What you have to do -> Search the material for the word "will" and report each line where it turns up.

>>

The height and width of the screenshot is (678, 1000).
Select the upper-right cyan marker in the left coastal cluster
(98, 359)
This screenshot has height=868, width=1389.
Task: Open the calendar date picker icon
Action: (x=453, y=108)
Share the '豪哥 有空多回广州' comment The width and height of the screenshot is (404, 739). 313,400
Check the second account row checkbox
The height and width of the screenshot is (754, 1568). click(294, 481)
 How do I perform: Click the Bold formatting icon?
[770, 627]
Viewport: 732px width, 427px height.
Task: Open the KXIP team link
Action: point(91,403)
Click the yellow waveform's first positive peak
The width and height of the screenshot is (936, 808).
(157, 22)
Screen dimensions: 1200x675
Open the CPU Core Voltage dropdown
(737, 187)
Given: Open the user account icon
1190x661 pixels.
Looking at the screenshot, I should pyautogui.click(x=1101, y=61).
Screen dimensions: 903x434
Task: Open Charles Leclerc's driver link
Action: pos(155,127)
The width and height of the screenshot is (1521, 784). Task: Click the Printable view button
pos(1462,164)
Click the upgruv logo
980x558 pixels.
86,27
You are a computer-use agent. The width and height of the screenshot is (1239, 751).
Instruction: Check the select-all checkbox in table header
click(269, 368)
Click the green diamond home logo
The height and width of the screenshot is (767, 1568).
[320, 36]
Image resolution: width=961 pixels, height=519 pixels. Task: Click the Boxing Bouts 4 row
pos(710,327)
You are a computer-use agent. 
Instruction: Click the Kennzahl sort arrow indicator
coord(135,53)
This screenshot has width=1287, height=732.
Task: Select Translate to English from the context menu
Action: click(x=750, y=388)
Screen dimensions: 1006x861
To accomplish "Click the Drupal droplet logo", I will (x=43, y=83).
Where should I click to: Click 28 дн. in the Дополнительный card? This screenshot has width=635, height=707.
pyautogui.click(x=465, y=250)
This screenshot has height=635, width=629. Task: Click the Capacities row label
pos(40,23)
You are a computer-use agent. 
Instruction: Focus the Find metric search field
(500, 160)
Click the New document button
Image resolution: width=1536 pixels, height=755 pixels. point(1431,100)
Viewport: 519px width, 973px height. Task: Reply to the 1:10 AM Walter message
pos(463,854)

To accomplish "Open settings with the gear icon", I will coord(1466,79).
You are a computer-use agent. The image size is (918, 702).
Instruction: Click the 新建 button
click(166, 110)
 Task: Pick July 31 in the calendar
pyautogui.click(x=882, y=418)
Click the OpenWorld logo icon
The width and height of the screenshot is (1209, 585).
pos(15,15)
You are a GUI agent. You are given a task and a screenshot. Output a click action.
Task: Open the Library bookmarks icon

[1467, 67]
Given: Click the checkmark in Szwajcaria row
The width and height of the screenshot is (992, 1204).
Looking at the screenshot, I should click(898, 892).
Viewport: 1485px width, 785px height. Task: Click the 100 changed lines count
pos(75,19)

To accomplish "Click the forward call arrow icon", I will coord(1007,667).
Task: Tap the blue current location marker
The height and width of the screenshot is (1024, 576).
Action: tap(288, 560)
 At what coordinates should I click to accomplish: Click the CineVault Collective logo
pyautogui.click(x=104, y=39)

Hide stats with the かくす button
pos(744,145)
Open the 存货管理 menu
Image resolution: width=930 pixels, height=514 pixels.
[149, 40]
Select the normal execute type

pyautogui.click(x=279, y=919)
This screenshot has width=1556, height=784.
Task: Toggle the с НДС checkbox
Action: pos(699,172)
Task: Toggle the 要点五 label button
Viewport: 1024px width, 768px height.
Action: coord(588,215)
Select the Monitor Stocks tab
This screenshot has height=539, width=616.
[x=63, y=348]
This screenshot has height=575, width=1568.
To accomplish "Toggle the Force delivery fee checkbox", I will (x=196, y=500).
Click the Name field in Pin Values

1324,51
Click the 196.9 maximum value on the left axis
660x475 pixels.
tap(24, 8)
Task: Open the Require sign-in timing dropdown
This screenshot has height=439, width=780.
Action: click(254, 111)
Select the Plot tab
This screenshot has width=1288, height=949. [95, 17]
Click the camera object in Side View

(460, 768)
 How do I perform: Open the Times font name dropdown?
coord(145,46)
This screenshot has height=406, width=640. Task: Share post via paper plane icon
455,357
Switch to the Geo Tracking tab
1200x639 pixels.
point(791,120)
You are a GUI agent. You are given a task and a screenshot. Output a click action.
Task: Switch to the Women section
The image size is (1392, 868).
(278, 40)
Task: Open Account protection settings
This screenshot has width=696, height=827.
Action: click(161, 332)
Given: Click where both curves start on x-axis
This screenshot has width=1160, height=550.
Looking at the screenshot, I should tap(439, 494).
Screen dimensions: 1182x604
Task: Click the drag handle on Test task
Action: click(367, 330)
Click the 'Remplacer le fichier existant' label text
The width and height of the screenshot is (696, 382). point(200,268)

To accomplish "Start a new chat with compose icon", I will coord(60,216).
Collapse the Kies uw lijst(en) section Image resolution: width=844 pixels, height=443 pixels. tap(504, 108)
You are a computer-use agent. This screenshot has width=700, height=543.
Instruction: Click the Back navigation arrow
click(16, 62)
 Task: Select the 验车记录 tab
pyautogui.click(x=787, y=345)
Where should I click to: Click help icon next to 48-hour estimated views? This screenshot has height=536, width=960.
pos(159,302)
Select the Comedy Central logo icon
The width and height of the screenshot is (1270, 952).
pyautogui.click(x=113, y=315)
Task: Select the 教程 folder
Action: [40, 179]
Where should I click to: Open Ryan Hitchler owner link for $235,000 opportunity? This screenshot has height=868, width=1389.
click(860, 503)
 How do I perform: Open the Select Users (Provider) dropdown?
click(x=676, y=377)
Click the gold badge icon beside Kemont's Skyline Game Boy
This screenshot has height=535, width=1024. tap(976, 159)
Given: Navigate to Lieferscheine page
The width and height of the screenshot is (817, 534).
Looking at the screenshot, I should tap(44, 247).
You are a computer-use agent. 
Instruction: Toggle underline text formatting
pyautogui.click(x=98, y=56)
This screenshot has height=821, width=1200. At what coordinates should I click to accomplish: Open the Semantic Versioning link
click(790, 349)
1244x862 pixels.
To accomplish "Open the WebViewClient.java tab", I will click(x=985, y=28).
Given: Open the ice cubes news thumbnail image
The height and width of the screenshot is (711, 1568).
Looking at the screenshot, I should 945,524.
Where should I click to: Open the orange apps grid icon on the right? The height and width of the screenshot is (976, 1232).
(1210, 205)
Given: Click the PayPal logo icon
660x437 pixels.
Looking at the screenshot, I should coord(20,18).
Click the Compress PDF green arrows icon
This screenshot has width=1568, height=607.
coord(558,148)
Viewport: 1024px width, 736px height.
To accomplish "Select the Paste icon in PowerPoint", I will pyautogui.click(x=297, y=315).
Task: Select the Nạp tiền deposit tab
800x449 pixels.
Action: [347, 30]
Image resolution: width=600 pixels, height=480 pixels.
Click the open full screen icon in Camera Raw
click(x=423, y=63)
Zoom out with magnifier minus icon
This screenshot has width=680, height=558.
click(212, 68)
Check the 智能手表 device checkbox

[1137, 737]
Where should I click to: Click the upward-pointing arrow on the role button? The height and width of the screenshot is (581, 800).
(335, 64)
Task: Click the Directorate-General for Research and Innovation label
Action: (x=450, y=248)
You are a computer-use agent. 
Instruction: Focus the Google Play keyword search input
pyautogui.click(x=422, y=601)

<<

Exercise answer ->
To accomplish "Click the Drupal droplet logo", I will (x=43, y=83).
To accomplish "Open settings with the gear icon", I will coord(1466,79).
To accomplish "Click the forward call arrow icon", I will coord(1007,667).
To accomplish "Toggle the Force delivery fee checkbox", I will (x=196, y=500).
To accomplish "Start a new chat with compose icon", I will coord(60,216).
To accomplish "Open the WebViewClient.java tab", I will click(x=985, y=28).
To accomplish "Select the Paste icon in PowerPoint", I will pyautogui.click(x=297, y=315).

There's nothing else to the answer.